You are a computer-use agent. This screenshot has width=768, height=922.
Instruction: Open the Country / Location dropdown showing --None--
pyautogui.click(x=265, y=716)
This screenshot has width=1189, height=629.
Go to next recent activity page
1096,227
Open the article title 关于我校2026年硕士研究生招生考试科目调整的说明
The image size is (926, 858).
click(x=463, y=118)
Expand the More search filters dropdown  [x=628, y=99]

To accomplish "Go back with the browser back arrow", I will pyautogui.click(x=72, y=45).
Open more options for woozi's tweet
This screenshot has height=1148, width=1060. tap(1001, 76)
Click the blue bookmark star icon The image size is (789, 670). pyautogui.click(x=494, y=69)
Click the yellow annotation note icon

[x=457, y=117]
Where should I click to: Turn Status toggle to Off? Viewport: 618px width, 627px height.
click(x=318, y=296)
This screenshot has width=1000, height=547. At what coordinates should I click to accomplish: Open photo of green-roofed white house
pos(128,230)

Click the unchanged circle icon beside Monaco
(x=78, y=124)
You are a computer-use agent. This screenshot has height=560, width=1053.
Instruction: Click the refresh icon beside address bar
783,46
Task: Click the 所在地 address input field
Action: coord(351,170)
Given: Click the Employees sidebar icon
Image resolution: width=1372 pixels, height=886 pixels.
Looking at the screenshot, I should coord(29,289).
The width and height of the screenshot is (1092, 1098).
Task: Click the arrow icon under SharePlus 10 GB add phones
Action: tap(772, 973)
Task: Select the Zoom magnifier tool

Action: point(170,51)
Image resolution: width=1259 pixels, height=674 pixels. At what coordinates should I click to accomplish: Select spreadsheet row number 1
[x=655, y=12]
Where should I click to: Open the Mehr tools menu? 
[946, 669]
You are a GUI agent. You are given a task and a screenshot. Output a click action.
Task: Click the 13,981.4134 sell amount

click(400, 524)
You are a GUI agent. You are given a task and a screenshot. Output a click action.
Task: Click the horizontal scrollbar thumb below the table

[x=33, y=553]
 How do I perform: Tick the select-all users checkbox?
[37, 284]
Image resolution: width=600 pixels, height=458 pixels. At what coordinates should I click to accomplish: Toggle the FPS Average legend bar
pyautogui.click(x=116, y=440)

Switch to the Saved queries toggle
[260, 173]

────────────────

**Work instructions**
Give back every entry above, complete and exact.

**Answer space**
You are a computer-use agent. This screenshot has width=768, height=922.
Instruction: Open the Country / Location dropdown showing --None--
pyautogui.click(x=265, y=716)
This screenshot has width=1189, height=629.
Go to next recent activity page
1096,227
Open the article title 关于我校2026年硕士研究生招生考试科目调整的说明
The image size is (926, 858).
click(x=463, y=118)
Expand the More search filters dropdown  [x=628, y=99]

To accomplish "Go back with the browser back arrow", I will pyautogui.click(x=72, y=45).
Open more options for woozi's tweet
This screenshot has height=1148, width=1060. tap(1001, 76)
Click the blue bookmark star icon The image size is (789, 670). pyautogui.click(x=494, y=69)
Click the yellow annotation note icon

[x=457, y=117]
Where should I click to: Turn Status toggle to Off? Viewport: 618px width, 627px height.
click(x=318, y=296)
This screenshot has width=1000, height=547. At what coordinates should I click to accomplish: Open photo of green-roofed white house
pos(128,230)

Click the unchanged circle icon beside Monaco
(x=78, y=124)
You are a computer-use agent. This screenshot has height=560, width=1053.
Instruction: Click the refresh icon beside address bar
783,46
Task: Click the 所在地 address input field
Action: coord(351,170)
Given: Click the Employees sidebar icon
Image resolution: width=1372 pixels, height=886 pixels.
Looking at the screenshot, I should coord(29,289).
The width and height of the screenshot is (1092, 1098).
Task: Click the arrow icon under SharePlus 10 GB add phones
Action: tap(772, 973)
Task: Select the Zoom magnifier tool

Action: point(170,51)
Image resolution: width=1259 pixels, height=674 pixels. At what coordinates should I click to accomplish: Select spreadsheet row number 1
[x=655, y=12]
Where should I click to: Open the Mehr tools menu? 
[946, 669]
You are a GUI agent. You are given a task and a screenshot. Output a click action.
Task: Click the 13,981.4134 sell amount

click(400, 524)
You are a GUI agent. You are given a task and a screenshot. Output a click action.
Task: Click the horizontal scrollbar thumb below the table

[x=33, y=553]
 How do I perform: Tick the select-all users checkbox?
[37, 284]
Image resolution: width=600 pixels, height=458 pixels. At what coordinates should I click to accomplish: Toggle the FPS Average legend bar
pyautogui.click(x=116, y=440)

Switch to the Saved queries toggle
[260, 173]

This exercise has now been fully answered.